START Input data
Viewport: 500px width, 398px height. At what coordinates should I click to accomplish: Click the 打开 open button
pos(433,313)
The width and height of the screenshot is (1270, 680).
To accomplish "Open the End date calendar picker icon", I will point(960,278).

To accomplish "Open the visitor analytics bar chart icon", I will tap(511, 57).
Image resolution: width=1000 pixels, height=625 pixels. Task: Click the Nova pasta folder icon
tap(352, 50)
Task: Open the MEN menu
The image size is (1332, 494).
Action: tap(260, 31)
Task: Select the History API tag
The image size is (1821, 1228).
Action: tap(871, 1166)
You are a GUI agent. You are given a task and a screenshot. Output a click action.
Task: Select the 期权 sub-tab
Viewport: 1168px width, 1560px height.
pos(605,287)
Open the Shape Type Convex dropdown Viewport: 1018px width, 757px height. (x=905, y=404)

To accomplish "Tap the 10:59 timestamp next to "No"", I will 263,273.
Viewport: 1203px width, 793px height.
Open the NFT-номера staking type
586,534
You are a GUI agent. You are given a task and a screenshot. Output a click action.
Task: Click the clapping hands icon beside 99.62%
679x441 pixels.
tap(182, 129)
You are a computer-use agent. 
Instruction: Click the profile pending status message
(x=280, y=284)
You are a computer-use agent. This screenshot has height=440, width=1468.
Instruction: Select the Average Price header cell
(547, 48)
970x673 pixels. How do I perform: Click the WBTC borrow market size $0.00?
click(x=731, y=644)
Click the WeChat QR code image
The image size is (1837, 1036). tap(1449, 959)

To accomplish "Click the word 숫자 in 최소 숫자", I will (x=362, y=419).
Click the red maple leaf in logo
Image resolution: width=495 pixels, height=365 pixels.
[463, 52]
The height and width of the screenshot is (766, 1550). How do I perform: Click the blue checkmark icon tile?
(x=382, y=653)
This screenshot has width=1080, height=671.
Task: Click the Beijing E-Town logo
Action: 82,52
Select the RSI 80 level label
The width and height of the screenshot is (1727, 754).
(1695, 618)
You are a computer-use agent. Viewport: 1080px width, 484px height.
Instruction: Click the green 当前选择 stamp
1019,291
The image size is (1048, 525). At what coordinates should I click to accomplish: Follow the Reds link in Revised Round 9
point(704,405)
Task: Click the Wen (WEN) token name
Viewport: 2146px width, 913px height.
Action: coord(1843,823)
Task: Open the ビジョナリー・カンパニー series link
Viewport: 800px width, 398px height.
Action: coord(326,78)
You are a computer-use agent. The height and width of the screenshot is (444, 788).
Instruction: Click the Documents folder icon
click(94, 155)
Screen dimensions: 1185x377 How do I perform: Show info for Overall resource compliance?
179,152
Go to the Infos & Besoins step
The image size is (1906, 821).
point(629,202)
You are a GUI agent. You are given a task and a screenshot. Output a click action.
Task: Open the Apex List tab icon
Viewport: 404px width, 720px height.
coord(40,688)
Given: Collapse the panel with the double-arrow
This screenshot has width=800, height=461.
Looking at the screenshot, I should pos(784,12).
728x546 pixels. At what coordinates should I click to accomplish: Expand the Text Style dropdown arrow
END Input data
— What to work on —
Please set down the entire listing once more, exactly as it stands.

— Output for this task —
Viewport: 500px width, 398px height. At what coordinates should I click to accomplish: Click the 打开 open button
pos(433,313)
The width and height of the screenshot is (1270, 680).
To accomplish "Open the End date calendar picker icon", I will point(960,278).

To accomplish "Open the visitor analytics bar chart icon", I will tap(511, 57).
Image resolution: width=1000 pixels, height=625 pixels. Task: Click the Nova pasta folder icon
tap(352, 50)
Task: Open the MEN menu
The image size is (1332, 494).
Action: tap(260, 31)
Task: Select the History API tag
The image size is (1821, 1228).
Action: tap(871, 1166)
You are a GUI agent. You are given a task and a screenshot. Output a click action.
Task: Select the 期权 sub-tab
Viewport: 1168px width, 1560px height.
pos(605,287)
Open the Shape Type Convex dropdown Viewport: 1018px width, 757px height. (x=905, y=404)

To accomplish "Tap the 10:59 timestamp next to "No"", I will 263,273.
Viewport: 1203px width, 793px height.
Open the NFT-номера staking type
586,534
You are a GUI agent. You are given a task and a screenshot. Output a click action.
Task: Click the clapping hands icon beside 99.62%
679x441 pixels.
tap(182, 129)
You are a computer-use agent. 
Instruction: Click the profile pending status message
(x=280, y=284)
You are a computer-use agent. This screenshot has height=440, width=1468.
Instruction: Select the Average Price header cell
(547, 48)
970x673 pixels. How do I perform: Click the WBTC borrow market size $0.00?
click(x=731, y=644)
Click the WeChat QR code image
The image size is (1837, 1036). tap(1449, 959)

To accomplish "Click the word 숫자 in 최소 숫자", I will (x=362, y=419).
Click the red maple leaf in logo
Image resolution: width=495 pixels, height=365 pixels.
[463, 52]
The height and width of the screenshot is (766, 1550). How do I perform: Click the blue checkmark icon tile?
(x=382, y=653)
This screenshot has width=1080, height=671.
Task: Click the Beijing E-Town logo
Action: 82,52
Select the RSI 80 level label
The width and height of the screenshot is (1727, 754).
(1695, 618)
You are a computer-use agent. Viewport: 1080px width, 484px height.
Instruction: Click the green 当前选择 stamp
1019,291
The image size is (1048, 525). At what coordinates should I click to accomplish: Follow the Reds link in Revised Round 9
point(704,405)
Task: Click the Wen (WEN) token name
Viewport: 2146px width, 913px height.
Action: coord(1843,823)
Task: Open the ビジョナリー・カンパニー series link
Viewport: 800px width, 398px height.
Action: coord(326,78)
You are a computer-use agent. The height and width of the screenshot is (444, 788).
Instruction: Click the Documents folder icon
click(94, 155)
Screen dimensions: 1185x377 How do I perform: Show info for Overall resource compliance?
179,152
Go to the Infos & Besoins step
The image size is (1906, 821).
point(629,202)
You are a GUI agent. You are given a task and a screenshot. Output a click action.
Task: Open the Apex List tab icon
Viewport: 404px width, 720px height.
coord(40,688)
Given: Collapse the panel with the double-arrow
This screenshot has width=800, height=461.
Looking at the screenshot, I should pos(784,12).
728x546 pixels. At what coordinates should I click to accomplish: Expand the Text Style dropdown arrow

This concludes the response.